§ Exercise data
*-*-*
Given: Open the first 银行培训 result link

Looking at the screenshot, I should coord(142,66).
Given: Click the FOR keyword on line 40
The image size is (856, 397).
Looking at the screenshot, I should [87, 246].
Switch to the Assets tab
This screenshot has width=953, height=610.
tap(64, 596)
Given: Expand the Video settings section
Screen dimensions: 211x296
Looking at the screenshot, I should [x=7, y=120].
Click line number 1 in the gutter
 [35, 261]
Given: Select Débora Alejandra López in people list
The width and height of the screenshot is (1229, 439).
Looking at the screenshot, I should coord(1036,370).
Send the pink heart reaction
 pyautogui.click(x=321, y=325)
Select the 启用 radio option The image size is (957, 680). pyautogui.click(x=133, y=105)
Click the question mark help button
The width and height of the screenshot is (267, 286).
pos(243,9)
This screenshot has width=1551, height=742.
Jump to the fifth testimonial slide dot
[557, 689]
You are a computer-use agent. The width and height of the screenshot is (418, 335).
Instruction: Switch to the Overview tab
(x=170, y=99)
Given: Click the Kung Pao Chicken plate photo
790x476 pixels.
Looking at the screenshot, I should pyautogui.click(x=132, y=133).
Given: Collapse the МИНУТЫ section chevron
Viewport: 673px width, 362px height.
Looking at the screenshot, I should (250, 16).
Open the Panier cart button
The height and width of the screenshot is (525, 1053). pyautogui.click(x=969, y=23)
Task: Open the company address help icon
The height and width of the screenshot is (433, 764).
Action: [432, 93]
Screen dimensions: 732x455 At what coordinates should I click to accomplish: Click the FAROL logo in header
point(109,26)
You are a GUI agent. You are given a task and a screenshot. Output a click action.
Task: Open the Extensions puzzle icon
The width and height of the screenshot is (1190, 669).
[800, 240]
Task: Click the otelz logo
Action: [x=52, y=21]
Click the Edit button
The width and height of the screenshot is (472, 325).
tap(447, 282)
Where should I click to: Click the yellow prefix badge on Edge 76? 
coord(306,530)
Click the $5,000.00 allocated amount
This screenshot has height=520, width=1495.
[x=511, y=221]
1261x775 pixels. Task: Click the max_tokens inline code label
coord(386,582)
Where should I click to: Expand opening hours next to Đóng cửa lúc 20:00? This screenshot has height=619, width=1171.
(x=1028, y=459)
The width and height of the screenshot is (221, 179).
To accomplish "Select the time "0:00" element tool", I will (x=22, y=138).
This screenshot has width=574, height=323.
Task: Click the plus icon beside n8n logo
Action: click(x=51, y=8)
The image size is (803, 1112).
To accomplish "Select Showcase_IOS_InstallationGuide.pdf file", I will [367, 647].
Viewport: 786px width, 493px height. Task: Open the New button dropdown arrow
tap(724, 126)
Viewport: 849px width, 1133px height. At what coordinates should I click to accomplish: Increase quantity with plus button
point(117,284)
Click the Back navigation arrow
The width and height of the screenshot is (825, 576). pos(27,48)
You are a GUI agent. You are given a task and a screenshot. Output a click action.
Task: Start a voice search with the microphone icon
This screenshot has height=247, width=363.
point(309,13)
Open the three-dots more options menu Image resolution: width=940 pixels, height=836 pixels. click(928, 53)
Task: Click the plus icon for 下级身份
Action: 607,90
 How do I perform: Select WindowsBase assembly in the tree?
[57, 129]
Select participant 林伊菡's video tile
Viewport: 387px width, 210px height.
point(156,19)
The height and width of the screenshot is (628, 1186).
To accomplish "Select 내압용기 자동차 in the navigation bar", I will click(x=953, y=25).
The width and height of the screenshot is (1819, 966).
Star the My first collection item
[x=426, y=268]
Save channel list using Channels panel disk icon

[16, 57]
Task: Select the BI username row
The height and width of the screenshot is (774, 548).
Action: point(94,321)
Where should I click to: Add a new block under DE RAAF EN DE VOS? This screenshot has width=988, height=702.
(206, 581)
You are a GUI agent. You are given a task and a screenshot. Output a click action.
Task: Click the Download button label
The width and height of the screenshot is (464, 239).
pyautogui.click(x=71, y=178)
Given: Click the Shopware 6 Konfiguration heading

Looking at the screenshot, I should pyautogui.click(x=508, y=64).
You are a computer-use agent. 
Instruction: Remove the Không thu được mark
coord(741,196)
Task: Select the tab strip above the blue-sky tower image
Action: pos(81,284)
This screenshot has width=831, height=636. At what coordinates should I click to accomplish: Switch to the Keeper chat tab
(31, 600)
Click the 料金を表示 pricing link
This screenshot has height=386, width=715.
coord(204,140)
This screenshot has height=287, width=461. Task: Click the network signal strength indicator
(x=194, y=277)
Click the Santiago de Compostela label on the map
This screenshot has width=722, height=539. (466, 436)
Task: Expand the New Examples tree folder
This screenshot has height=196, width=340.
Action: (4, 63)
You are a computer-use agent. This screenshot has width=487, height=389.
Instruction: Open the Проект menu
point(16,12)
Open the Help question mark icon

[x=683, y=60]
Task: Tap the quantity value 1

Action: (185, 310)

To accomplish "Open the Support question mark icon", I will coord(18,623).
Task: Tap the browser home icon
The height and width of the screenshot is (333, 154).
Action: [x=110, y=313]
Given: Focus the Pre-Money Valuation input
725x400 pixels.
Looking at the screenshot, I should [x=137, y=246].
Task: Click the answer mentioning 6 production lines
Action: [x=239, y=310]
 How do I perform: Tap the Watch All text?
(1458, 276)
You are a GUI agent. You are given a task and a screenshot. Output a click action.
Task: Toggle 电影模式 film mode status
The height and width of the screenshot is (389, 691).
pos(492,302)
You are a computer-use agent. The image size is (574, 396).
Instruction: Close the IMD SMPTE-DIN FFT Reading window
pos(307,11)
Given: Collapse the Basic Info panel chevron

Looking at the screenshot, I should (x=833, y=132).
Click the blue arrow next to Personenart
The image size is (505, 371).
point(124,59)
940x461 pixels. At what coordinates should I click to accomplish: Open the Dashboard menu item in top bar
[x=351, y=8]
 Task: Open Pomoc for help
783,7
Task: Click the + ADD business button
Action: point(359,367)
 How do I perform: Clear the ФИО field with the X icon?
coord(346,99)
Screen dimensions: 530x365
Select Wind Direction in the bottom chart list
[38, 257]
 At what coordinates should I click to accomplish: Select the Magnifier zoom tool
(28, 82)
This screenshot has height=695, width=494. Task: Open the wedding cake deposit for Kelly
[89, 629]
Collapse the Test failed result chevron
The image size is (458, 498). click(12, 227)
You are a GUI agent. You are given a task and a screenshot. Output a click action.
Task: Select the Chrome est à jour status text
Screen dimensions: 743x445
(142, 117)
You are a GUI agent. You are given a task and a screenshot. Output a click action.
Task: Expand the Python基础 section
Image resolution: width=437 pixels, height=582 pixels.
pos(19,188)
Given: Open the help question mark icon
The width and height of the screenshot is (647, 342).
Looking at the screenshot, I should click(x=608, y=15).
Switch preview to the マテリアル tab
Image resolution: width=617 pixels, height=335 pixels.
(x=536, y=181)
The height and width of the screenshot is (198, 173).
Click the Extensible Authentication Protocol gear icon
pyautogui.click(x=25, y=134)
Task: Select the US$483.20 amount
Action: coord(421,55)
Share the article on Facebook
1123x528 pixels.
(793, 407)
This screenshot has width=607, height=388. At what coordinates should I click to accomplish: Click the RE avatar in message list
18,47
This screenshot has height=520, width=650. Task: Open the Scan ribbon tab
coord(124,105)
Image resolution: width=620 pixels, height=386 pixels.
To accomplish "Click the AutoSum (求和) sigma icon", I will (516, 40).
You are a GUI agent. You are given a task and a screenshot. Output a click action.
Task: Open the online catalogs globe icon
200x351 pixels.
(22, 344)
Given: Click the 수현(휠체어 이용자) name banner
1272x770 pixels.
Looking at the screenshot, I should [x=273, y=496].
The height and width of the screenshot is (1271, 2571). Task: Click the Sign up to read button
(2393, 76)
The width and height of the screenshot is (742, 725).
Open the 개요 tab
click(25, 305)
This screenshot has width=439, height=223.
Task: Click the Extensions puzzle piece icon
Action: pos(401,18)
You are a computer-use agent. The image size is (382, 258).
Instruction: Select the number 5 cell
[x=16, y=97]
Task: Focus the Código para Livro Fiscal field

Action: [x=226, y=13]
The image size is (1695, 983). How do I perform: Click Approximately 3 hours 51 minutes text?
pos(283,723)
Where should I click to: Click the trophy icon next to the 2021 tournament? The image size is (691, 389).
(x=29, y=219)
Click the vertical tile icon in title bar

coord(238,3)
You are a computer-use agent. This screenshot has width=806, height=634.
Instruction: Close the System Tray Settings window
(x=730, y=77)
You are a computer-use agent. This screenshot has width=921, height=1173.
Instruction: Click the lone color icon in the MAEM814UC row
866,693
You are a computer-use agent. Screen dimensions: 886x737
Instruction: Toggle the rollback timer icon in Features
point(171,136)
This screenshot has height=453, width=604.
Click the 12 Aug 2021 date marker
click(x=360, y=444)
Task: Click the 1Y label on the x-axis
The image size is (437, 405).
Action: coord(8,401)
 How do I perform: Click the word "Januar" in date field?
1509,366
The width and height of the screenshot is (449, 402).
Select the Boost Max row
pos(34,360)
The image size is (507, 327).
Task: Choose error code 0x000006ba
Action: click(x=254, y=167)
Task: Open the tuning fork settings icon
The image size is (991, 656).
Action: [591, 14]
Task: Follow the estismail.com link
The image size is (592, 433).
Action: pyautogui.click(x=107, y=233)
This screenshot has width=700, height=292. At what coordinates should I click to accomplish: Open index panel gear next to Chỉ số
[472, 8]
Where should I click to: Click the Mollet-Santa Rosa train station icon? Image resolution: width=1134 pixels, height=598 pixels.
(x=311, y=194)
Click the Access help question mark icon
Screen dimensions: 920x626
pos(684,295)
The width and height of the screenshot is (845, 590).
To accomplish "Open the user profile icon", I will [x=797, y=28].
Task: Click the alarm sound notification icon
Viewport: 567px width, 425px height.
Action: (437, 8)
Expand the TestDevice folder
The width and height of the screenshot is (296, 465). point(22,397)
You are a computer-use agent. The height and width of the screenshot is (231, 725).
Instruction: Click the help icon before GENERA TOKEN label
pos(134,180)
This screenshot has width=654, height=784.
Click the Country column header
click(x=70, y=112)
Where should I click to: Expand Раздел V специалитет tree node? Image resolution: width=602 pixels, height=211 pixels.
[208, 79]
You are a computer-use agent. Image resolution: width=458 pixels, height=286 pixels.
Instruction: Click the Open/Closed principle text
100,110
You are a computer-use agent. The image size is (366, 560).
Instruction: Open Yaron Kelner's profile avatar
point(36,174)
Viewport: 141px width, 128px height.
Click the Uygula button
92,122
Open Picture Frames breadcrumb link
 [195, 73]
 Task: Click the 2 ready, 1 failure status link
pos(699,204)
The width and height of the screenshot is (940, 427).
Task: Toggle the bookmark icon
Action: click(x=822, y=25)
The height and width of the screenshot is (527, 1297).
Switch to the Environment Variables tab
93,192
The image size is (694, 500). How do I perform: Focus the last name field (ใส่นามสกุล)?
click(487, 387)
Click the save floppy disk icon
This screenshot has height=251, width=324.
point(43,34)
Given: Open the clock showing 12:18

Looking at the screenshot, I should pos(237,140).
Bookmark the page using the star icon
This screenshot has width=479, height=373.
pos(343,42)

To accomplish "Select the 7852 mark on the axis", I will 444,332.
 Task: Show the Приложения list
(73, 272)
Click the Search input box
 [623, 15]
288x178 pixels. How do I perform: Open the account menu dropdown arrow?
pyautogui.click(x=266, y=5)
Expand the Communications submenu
*-*-*
§ What you should do
Would you please copy exactly the part of the entries above that begins at the line containing "Given: Click the FOR keyword on line 40" and ends at the line containing "Given: Collapse the МИНУТЫ section chevron", both lines included?

§ The answer
Given: Click the FOR keyword on line 40
The image size is (856, 397).
Looking at the screenshot, I should [87, 246].
Switch to the Assets tab
This screenshot has width=953, height=610.
tap(64, 596)
Given: Expand the Video settings section
Screen dimensions: 211x296
Looking at the screenshot, I should [x=7, y=120].
Click line number 1 in the gutter
 [35, 261]
Given: Select Débora Alejandra López in people list
The width and height of the screenshot is (1229, 439).
Looking at the screenshot, I should coord(1036,370).
Send the pink heart reaction
 pyautogui.click(x=321, y=325)
Select the 启用 radio option The image size is (957, 680). pyautogui.click(x=133, y=105)
Click the question mark help button
The width and height of the screenshot is (267, 286).
pos(243,9)
This screenshot has width=1551, height=742.
Jump to the fifth testimonial slide dot
[557, 689]
You are a computer-use agent. The width and height of the screenshot is (418, 335).
Instruction: Switch to the Overview tab
(x=170, y=99)
Given: Click the Kung Pao Chicken plate photo
790x476 pixels.
Looking at the screenshot, I should pyautogui.click(x=132, y=133).
Given: Collapse the МИНУТЫ section chevron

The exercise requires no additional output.